Sensitivity: 91.14%; specificity: 98.6; relative accuracy: (72 + 140/221) × 100 = 95.9%; κ value: 0.91

When 199 out of the 221 serum samples were evaluated by the rELISA in comparison with a commercial ELISA for the detection of anti-NDV antibodies, high levels of agreement between both assays were observed. Out of 124 negative sera (determined by the SVANOVIR test ⁿ ), 119 were also negative by the rELISA. The other 5 samples (negative by SVANOVIR and positive by the rELISA) yielded OD values just above the 0.316 cut-off value (mean OD of the 5 samples = 0.373). On the other hand, when 75 positive samples (by SVANOVIR) where analyzed by the rELISA, 64 were also positive by rELISA, but 11 were negative. Since the commercial ELISA detects antibodies against whole NDV and the discrepant samples were collected on day 14 post-vaccination when seroconversion is just starting, it is possible to speculate that early in the antibody response, antibodies directed against proteins other than HN might be present in those samples.

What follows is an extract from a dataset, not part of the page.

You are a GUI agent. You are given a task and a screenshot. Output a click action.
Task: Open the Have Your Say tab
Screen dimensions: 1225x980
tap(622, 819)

Two groups have previously reported the development of ELISAs based on recombinant NP protein obtained directly from insect cells, using soluble fractions obtained after freeze thawing and centrifugation ⁹ or soluble fractions from sonicated cell lysates ¹⁶ as the antigen. Although those investigators reported no interference from background cellular proteins, when working with cells, a purification or at least a semipurification step is usually needed to ensure optimal performance. ^6,11,15 In the present report, the HN protein of NDV was expressed by the baculovirus expression system and it was used directly for the development of a rELISA. The protein obtained was designed to be secreted into the cell culture supernatant and therefore needed no purification steps, thus rendering the technique a more economic and convenient tool. The relatively high agreement between the rELISA developed in the present study and the HI test (kappa = 0.91) indicates that the new assay might be an appropriate alternative for the detection of NDV-specific antibodies in chicken sera. The economic benefit that could be obtained using the recombinant protein, may allow the rELISA to be used in developing countries for NDV surveillance and diagnostic.